Where are these as it would not be allowed as under the terms of the model licence conditions for animal boarding every kennel has to have it's own run? 
Wood is not allowed in new construction and all surfaces must be impervious.
http://www.selby.gov.uk/animal-boarding-establishment-licence
How stringently the guidelines are followed varies from council to council but I agree boarders are quieter if they can see something and I really hate kennels having wire facing wire inside as a timid dog will feel threatened if it cannot get out of the line of sight of others.
I refuse to use bars - weld mesh may look more cagey but is safer and my runs are all lidded - half UPVC and half wire mesh -many dogs can climb.

I would never dream of having a boarder off lead. I play with them individually on flexis and give stuffed kongs etc for interest through the day.


----------



## SilverSkye (23 June 2010)

Rather than running a kennels is there anyway you could do boarding where the dogs live with you? like these people . . . . 
http://www.helenshomefromhome.co.uk/ 
I have no idea about running a kennels and have a house sitter to take care of our pooch when we go away, but have always thought if we couldn't get a house sitter i would possibly prefer this sort of set up.  Obviously i would still want the person to be insured and police checked but the initial setup would ( i owuld have thought ) be much less.


----------



## CorvusCorax (23 June 2010)

Erm, my dogs are outside in runs and it has no bearing whatsoever on their housetraining. The only time my male has ever gone in the house was when he was incontinent because of antibiotics.
Nearly everyone I know in sheps keep dogs in outdoor runs and they have yet to melt in the rain or the heat


----------



## Patches (23 June 2010)

I wouldn't rule it out but I have a dog already so would want to make sure he was kept safe and what if I wanted to go out and ride and the dog I had in was a chewer, or suffered separation anxiety making it poop alot, etc?

I looked after someone's dog when they went away once. She was sick EVERY day repeatedly, in her own bed some of the time too which was then washed daily,  and kept jumping on my kitchen worktops. She was also supposed to be ok with other dogs and cats but turned on my elderly dog and chased the cats repeatedly.
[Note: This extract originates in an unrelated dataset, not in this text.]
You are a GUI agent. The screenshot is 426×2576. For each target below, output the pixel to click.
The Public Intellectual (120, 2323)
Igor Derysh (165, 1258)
I had to keep my dog in the cow trailer during the day (on our bed at night when this other dog was asleep in the kitchen) as I had promised the owner I would keep their dog in the house as she didn't want to kennel her as she'd not long rehomed her. 

When she was picked up and I mentioned the sickness the owner said she'd ruined their cream carpet as she's always sicky and also said she can be quite dominant with other dogs. 

I wouldn't rule out allowing another dog in the house, but I would worry about the kids and my own dog/cats.


----------



## quirky (23 June 2010)

Patches said:



			Out of interest, what are the facilities like at the kennels you're buying? Outdoor runs? Can dogs see the neighbouring dogs when in runs etc?
		
Click to expand...

Each kennel has it's own run and they also have an enclosed exercise area that they say they exercise them in a couple of times a day. They do have a large acreage paddock but they don't do grass exercise which they admit puts people off as many owners ask for it.
Yes, the dogs can see each other when in the runs and also when they are indoor, something which we'd have as a priority to change if/when we get there.
The vendors did say that it can prove troublesome with dogs next to each other that don't get on.


----------



## Patches (23 June 2010)

How are you planning to tackle that issue? I would suppose there's also the chance that some dogs who can't see another dog would feel "alone" and more likely to howl? 

It's a fine line, but I certainly think I'd prefer the kennel area to be private, more den like.


----------



## soloabe (23 June 2010)

Patches said:



			How are you planning to tackle that issue? I would suppose there's also the chance that some dogs who can't see another dog would feel "alone" and more likely to howl? 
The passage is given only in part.